I learned a couple of things through this Twitter campaign. First, I learned how many people still care. The effort drew many new Twitter followers who were eager to participate. Second, I was struck by how fast events transpired for 19.5 hours, from the moment she stepped off the train to the moment Flight 3 struck the mountain. She was in almost constant motion one way or another. For example, from the train station at 1:35 she was driven to the state capitol for a speech and flag raising at 2:00, a bond sale from 2:30 to 3:30, another flag raising at the Claypool Hotel at 3:45, more driving to the governor’s mansion for a tea and reception from 4:15 to 5:30, private dinner with VIPs back at the Claypool at 6:30, a bond rally in a local civic center before 12,000 at 8:30, and a private reception for her friends and family once more at the Claypool at 10:30. Then did she retire for a long sleep? No, of course not. After midnight, Carole, Petey, and Otto packed up for a trip to the airport to wait for a flight that came in late, and you know how easy it is to catch a few winks in an airport terminal. The travelers didn’t board until 5:00 A.M. and then proceeded through a day of hops from city to city on a DC-3 (an uncomfortable plane to fly in) that ranged from the shortest of 1 hour, 11 minutes to the longest of 2 hours, 56 minutes in duration. During the Lombard portions of Flight 3’s intercontinental progress, the plane took off seven times and landed six. Get off the plane, climb on board. Get off the plane, climb on board. For any of us today, one layover is too many and two is torture. But six?

Fireball: Carole Lombard and the Mystery of Flight 3 by Robert Matzen

Detail of one of Myron Davis’s photos for Life, this one taken at the governor’s mansion, shows Carole Lombard with her guard down for a moment and already exhausted–hours before beginning her cross-country trek.

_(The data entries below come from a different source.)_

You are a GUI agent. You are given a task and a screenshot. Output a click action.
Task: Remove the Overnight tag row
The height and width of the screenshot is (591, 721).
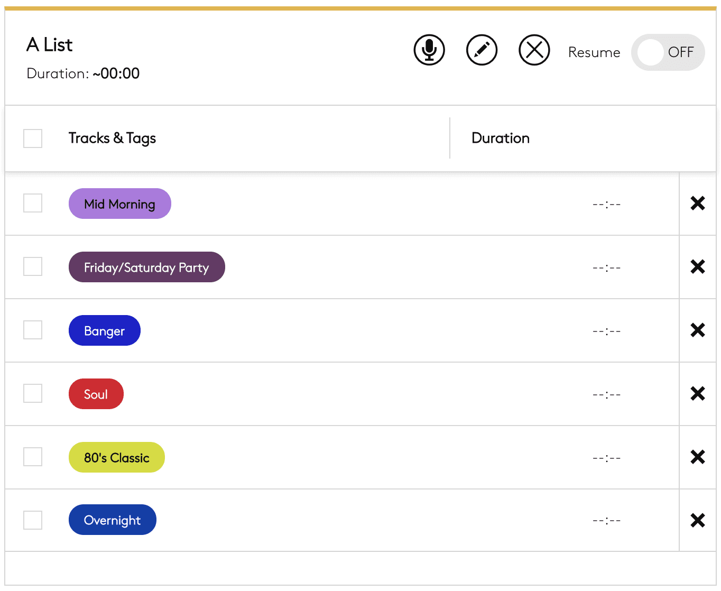coord(697,520)
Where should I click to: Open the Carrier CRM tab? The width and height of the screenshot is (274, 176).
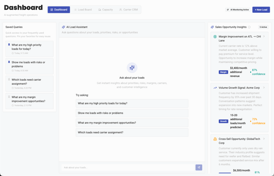[x=128, y=10]
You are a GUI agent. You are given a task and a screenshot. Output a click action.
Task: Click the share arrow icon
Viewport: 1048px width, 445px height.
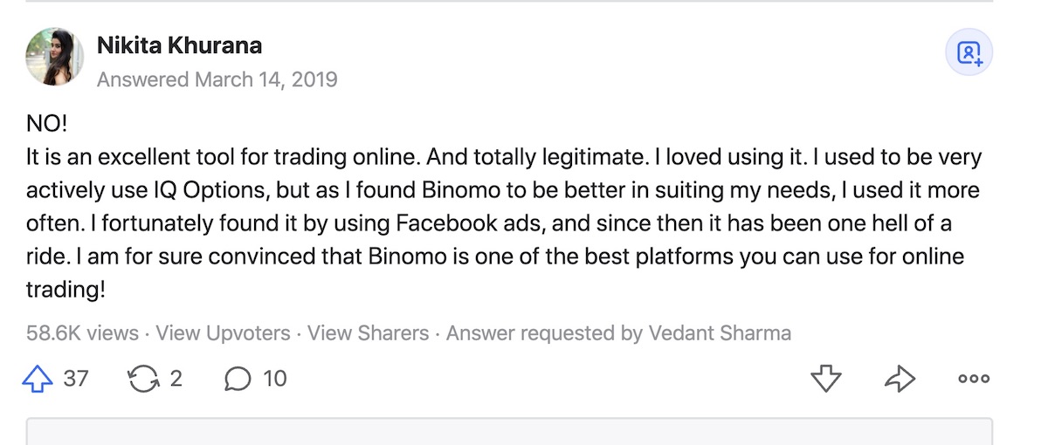(x=900, y=378)
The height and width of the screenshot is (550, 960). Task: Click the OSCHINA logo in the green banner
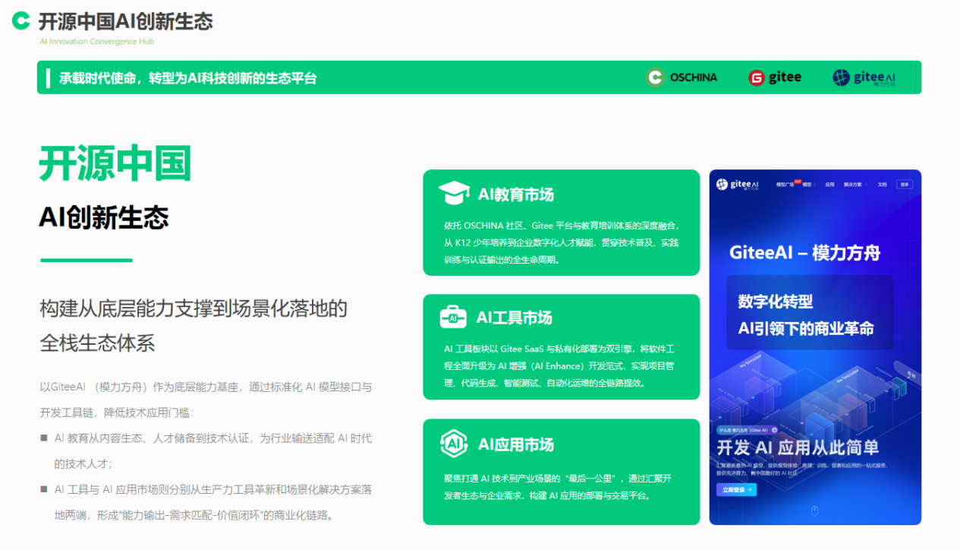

Was she capable of rational decisions by the time she ordered Winkler to book plane reservations?

The first landing out of Indianapolis was into a bad weather situation in St. Louis that caused a two-hour delay in a crowded terminal. Living that in real-time was difficult (because I wanted to get on with the story), but I was sitting at my computer after a good night’s sleep. Imagine those two hours when you’re on Coca Colas, snack bar sandwiches, and upright naps all night and through the morning. Another weather delay followed at the next stop in Kansas City and this one made the local papers because of so many delayed flights and stranded passengers. From there the plane dragged its passengers to Wichita, then Amarillo, then Albuquerque where what was left of Carole Lombard was told she must vacate her seat and wait for another flight.

As I tracked events real-time, I realized that any human—even good-hearted, down-to-earth Carole Lombard—would snap. She must have been seeing polka-dotted koala bears by this time when all she wanted to do was get home.

Many have asked the unanswerable questions: Why was she in such a rush? Why did she drag her companions on a plane when both expressly wished to avoid the dangers of air travel? Was it all about her husband Clark Gable cheating on her? Or was there something more than this? It’s been hypothesized that Carole believed, or had it confirmed in Indianapolis, that she was pregnant and wanted to rush home to tell Gable. This explanation would solve the problem of obtaining the buy in of her companions to get home ASAP. But after at least two miscarriages and a procedure at Johns Hopkins to “clean her out” in efforts to get pregnant, would she put her reproductive system through this particular 19.5 hours of hell? We will never know the answers, assuring that this aspect of the mystery of Flight 3 will remain.

I ended my Twitter effort on Friday night with TWA Control cutting off any further public information about Flight 3 when it was clear that the plane had crashed. Several people confirmed for me later what I already knew: Those last moments are chilling to re-live, no matter how often we do it.

Some people heard of the real-time Twitter feed and signed on after events had transpired, so I have been issuing sporadic updates about goings-on at the scene and thinking about the fact that when Carole Lombard’s marathon ended, Clark Gable’s began. With no warning what was coming or how brutal it would all be, Gable never had a chance.